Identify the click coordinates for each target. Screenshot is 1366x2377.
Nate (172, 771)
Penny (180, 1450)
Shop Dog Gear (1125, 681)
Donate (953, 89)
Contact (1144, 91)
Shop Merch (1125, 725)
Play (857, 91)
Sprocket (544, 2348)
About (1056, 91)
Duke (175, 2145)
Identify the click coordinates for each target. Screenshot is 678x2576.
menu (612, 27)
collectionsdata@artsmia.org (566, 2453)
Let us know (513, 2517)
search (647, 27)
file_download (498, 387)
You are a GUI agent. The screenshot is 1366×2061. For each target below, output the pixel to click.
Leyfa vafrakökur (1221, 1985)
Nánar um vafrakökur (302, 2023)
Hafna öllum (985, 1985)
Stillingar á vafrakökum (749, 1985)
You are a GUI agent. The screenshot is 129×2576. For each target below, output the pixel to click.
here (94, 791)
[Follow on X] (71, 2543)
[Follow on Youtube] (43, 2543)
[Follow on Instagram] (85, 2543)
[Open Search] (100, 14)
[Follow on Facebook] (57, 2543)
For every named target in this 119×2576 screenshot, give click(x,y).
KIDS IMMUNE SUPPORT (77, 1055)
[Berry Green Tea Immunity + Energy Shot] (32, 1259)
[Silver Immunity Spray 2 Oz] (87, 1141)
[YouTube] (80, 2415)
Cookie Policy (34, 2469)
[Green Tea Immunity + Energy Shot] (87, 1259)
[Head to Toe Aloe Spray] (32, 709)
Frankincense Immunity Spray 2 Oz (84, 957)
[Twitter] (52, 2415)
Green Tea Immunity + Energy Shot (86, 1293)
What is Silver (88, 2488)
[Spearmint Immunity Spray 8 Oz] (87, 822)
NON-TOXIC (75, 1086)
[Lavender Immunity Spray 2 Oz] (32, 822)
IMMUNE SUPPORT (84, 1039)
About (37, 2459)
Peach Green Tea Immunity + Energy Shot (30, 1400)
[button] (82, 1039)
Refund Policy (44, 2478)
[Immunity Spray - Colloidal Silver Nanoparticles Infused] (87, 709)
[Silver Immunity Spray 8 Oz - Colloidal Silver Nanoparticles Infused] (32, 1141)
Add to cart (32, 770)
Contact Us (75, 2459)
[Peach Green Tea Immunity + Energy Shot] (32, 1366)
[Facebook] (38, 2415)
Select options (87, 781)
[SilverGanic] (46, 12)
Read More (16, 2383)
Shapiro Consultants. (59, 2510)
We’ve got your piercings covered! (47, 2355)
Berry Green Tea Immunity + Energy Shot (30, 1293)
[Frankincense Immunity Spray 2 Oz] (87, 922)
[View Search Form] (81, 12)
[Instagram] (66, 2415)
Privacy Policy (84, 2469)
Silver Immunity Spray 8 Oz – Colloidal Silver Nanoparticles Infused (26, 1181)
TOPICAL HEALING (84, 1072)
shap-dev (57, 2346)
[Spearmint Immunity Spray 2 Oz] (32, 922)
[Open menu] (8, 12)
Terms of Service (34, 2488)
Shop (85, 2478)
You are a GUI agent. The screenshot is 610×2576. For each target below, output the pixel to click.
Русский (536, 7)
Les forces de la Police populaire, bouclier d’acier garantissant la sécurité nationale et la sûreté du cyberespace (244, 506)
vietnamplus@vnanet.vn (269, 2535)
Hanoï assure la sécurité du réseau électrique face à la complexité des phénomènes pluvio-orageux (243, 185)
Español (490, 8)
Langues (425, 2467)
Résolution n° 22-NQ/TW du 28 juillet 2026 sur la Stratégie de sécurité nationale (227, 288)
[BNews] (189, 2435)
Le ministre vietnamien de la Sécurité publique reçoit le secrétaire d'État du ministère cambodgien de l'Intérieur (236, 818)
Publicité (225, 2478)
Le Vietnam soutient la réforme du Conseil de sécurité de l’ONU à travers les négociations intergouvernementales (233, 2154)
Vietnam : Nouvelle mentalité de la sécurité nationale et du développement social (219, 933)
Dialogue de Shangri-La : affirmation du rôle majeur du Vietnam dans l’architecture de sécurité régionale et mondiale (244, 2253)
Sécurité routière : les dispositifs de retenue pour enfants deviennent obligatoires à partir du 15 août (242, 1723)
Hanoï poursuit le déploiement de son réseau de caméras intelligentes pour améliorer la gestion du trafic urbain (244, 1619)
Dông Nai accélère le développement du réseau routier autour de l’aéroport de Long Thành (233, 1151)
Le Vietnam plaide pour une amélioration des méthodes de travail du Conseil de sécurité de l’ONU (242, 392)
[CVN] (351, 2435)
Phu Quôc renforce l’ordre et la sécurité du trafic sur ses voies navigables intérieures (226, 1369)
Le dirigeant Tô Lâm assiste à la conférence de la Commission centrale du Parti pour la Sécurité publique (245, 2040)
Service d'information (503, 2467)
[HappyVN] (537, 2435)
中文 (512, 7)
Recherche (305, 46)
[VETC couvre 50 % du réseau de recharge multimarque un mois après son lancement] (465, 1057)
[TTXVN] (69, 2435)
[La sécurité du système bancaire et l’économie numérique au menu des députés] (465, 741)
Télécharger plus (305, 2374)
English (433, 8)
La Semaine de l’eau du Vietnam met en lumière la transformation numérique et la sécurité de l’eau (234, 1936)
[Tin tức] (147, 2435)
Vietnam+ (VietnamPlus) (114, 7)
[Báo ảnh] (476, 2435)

[What the exercise asks] Going down from the first line of the entries above, restate each line word for word until the line holding "Refund Policy (44, 2478)" is done.

[Solution to the exercise]
Identify the click coordinates for each target. Screenshot is 1366x2377.
Nate (172, 771)
Penny (180, 1450)
Shop Dog Gear (1125, 681)
Donate (953, 89)
Contact (1144, 91)
Shop Merch (1125, 725)
Play (857, 91)
Sprocket (544, 2348)
About (1056, 91)
Duke (175, 2145)
Identify the click coordinates for each target. Screenshot is 678x2576.
menu (612, 27)
collectionsdata@artsmia.org (566, 2453)
Let us know (513, 2517)
search (647, 27)
file_download (498, 387)
You are a GUI agent. The screenshot is 1366×2061. For each target below, output the pixel to click.
Leyfa vafrakökur (1221, 1985)
Nánar um vafrakökur (302, 2023)
Hafna öllum (985, 1985)
Stillingar á vafrakökum (749, 1985)
You are a GUI agent. The screenshot is 129×2576. For each target below, output the pixel to click.
here (94, 791)
[Follow on X] (71, 2543)
[Follow on Youtube] (43, 2543)
[Follow on Instagram] (85, 2543)
[Open Search] (100, 14)
[Follow on Facebook] (57, 2543)
For every named target in this 119×2576 screenshot, give click(x,y).
KIDS IMMUNE SUPPORT (77, 1055)
[Berry Green Tea Immunity + Energy Shot] (32, 1259)
[Silver Immunity Spray 2 Oz] (87, 1141)
[YouTube] (80, 2415)
Cookie Policy (34, 2469)
[Green Tea Immunity + Energy Shot] (87, 1259)
[Head to Toe Aloe Spray] (32, 709)
Frankincense Immunity Spray 2 Oz (84, 957)
[Twitter] (52, 2415)
Green Tea Immunity + Energy Shot (86, 1293)
What is Silver (88, 2488)
[Spearmint Immunity Spray 8 Oz] (87, 822)
NON-TOXIC (75, 1086)
[Lavender Immunity Spray 2 Oz] (32, 822)
IMMUNE SUPPORT (84, 1039)
About (37, 2459)
Peach Green Tea Immunity + Energy Shot (30, 1400)
[button] (82, 1039)
Refund Policy (44, 2478)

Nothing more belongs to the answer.